David J. Bodycombe (born 1973 in Darlington, County Durham) is an English puzzle author and games consultant. He is based in London, and his work is read by over 2 million people a day in the UK, and is syndicated to over 300 newspapers internationally. He devises puzzle for the Daily Mail, Daily Express, Metro and BBC Focus magazine.

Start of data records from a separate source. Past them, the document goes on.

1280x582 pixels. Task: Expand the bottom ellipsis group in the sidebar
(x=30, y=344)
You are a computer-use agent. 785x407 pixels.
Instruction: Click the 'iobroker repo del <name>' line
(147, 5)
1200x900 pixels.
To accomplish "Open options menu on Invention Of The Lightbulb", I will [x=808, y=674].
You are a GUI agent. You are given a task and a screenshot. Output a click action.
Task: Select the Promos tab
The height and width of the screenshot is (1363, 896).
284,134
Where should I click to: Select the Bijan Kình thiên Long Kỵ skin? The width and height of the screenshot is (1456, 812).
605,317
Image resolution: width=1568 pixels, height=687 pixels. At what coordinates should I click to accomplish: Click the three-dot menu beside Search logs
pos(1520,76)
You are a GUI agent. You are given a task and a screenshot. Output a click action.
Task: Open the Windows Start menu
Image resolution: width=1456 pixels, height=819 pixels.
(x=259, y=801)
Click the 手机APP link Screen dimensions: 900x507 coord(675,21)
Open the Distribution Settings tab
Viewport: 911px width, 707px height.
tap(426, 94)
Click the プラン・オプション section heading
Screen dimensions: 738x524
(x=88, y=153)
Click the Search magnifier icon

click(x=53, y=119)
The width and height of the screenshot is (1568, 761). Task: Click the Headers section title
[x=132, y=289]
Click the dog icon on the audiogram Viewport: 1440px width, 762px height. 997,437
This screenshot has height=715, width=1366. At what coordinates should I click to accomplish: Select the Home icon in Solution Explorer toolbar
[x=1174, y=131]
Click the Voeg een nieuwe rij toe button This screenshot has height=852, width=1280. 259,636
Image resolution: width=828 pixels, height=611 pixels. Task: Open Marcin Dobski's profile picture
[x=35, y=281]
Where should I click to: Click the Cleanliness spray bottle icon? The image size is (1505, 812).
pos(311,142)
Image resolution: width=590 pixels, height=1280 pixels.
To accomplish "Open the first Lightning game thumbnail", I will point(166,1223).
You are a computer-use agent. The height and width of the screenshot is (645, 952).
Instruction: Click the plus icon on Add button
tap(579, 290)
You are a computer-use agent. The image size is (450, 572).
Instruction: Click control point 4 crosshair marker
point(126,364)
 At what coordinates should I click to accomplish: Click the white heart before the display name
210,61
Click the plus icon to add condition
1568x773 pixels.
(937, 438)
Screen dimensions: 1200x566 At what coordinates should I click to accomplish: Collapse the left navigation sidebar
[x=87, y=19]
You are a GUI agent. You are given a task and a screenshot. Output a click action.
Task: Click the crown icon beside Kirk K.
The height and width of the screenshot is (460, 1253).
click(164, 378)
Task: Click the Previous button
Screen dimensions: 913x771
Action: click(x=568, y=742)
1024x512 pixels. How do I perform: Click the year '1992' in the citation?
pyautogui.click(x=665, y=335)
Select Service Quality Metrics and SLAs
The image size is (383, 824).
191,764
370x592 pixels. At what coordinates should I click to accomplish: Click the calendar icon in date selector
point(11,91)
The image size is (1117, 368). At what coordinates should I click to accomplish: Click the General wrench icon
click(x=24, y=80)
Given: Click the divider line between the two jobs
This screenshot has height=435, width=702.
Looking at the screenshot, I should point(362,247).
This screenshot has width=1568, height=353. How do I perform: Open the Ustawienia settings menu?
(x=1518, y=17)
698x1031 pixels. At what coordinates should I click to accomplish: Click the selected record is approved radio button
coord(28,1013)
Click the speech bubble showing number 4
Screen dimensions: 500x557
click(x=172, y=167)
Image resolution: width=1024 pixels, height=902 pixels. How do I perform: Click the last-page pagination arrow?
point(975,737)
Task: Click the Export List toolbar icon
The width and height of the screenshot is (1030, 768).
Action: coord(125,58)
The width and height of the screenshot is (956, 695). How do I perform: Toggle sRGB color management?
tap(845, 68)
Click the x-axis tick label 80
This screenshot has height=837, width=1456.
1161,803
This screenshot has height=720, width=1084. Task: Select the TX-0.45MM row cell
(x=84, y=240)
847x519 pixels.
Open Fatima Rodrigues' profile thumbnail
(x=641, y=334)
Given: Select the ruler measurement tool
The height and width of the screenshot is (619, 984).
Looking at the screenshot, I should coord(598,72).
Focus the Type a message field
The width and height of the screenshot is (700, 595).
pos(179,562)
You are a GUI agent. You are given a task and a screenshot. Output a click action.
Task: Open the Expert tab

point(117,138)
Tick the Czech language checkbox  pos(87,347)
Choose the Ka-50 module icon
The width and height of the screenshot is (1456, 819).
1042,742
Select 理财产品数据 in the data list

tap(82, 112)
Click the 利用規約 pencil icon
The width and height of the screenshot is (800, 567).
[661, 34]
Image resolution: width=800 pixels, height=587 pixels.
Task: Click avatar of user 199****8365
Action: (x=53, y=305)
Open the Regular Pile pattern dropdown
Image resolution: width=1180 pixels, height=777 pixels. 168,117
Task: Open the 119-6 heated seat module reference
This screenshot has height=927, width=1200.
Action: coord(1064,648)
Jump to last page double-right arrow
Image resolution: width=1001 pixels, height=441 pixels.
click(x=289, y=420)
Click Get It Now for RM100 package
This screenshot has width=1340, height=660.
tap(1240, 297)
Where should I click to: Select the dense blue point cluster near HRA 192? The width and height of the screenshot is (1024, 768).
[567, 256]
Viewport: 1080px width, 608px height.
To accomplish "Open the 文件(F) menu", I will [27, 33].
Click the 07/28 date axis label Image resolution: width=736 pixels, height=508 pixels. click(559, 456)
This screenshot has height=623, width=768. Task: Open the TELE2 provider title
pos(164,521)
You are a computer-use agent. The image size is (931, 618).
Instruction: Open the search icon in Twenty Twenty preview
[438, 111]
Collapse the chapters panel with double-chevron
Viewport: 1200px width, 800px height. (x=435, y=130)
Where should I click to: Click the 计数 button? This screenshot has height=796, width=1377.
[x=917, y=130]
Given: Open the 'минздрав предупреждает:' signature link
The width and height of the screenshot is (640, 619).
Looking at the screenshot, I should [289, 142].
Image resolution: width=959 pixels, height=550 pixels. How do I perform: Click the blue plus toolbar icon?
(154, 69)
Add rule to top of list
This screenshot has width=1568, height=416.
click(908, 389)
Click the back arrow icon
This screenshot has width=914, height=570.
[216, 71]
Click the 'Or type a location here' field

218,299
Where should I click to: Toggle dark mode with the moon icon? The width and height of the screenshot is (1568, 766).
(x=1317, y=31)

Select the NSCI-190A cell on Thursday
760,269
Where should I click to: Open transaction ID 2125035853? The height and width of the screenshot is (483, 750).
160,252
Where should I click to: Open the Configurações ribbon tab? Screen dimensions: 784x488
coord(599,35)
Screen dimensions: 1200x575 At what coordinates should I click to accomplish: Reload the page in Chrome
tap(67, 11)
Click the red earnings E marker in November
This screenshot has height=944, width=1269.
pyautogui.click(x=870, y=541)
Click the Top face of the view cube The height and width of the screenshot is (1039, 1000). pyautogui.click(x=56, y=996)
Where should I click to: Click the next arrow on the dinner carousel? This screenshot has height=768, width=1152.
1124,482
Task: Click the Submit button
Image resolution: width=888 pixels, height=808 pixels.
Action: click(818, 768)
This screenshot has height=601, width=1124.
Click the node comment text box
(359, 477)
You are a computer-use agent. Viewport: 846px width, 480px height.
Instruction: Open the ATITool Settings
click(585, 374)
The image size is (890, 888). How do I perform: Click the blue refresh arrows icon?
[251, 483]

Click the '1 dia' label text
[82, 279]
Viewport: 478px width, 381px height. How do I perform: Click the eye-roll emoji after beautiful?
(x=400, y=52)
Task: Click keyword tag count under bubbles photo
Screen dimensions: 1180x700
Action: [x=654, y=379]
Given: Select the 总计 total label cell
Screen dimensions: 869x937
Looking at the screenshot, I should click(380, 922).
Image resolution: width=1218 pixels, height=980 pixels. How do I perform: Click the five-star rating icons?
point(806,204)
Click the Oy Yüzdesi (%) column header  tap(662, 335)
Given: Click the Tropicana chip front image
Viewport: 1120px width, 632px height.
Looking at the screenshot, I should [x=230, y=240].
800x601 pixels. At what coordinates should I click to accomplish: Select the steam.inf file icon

Bodycombe consults on television game shows, including The Crystal Maze, The Krypton Factor, The Mole and Treasure Hunt. He was the question editor for the first 8 series of BBC Four's lateral thinking quiz Only Connect. On BBC Radio 4 he appeared on the quiz Puzzle Panel and devised the cryptic clues for X Marks the Spot. He has written and edited over forty books, including How to Devise a Game Show and The Riddles of the Sphinx – a history of modern puzzles.

In 2005 he started to devise sudoku puzzles, and was the first person to have sudokus published in several major territories, including India and Scandinavia. As well as the classic 9x9 puzzle, he pioneered a number of alternative designs. His games, puzzles and questions also appear in magazines, and on websites, advertising campaigns, board games and interactive television.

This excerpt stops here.